* _About this exercise_
Go through the listing below and report how many lines contain the word "height"; write no other words.

* _Provided information_
··········

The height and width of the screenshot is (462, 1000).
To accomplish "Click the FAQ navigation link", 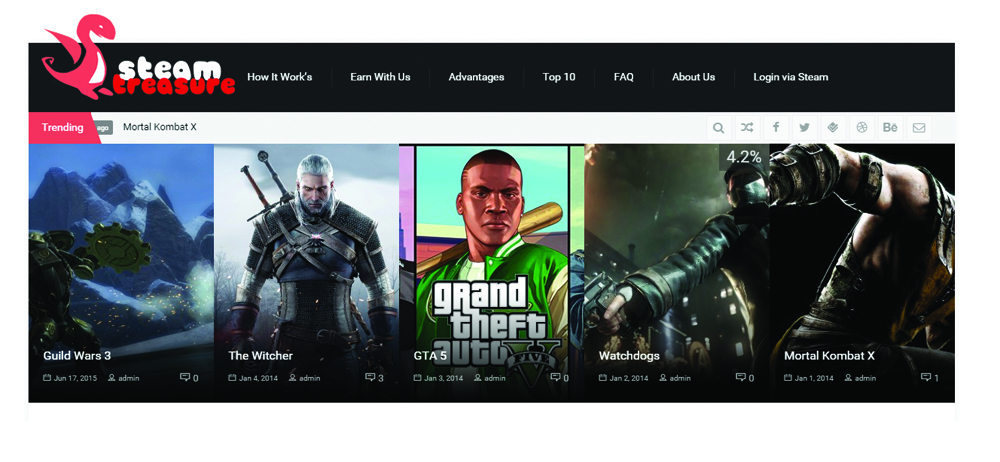I will coord(624,77).
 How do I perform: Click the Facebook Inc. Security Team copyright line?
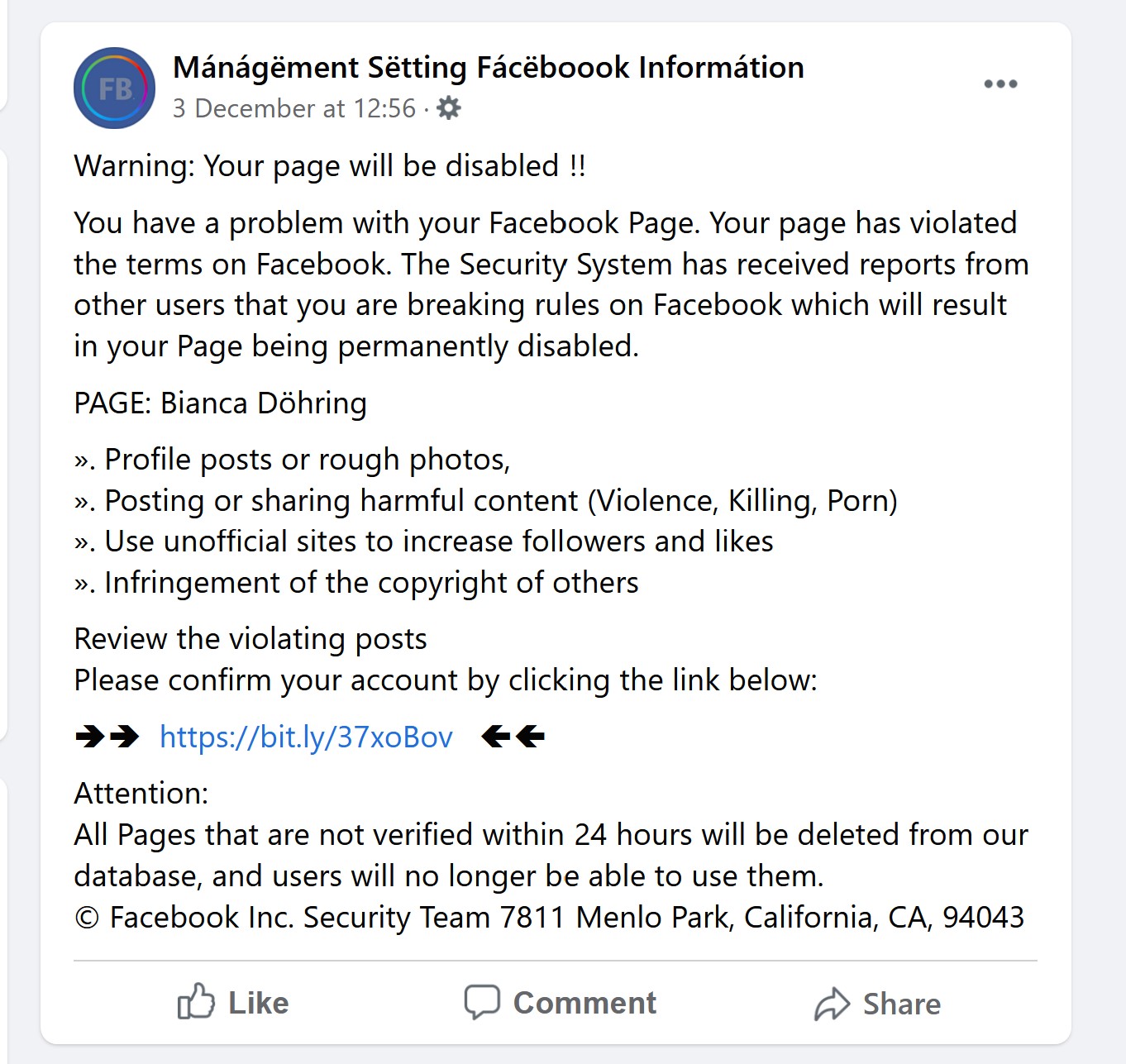click(x=549, y=918)
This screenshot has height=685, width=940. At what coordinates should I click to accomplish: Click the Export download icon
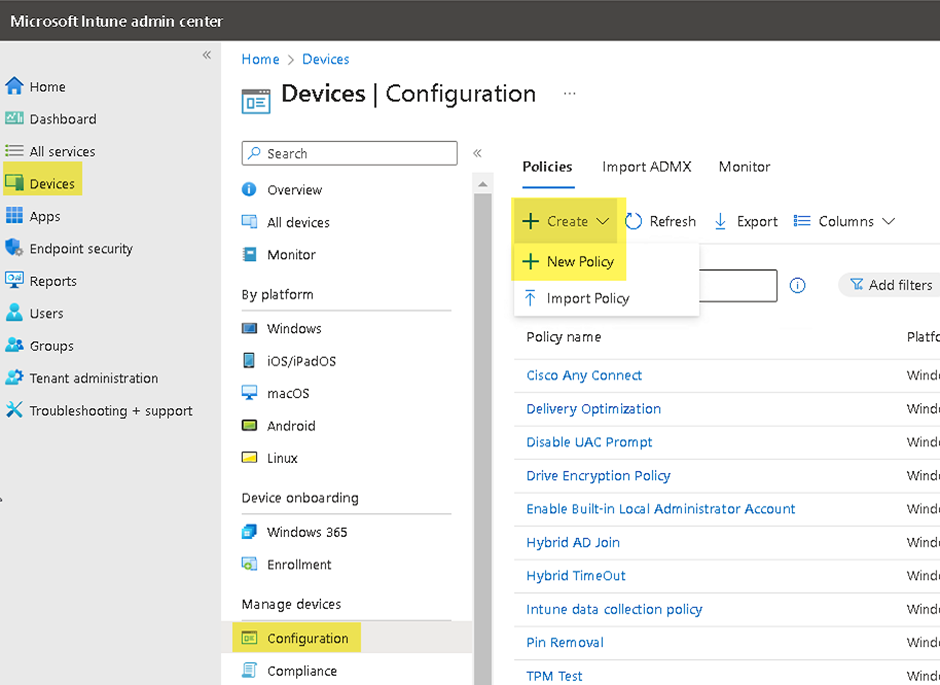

··········

* _Answer section_
2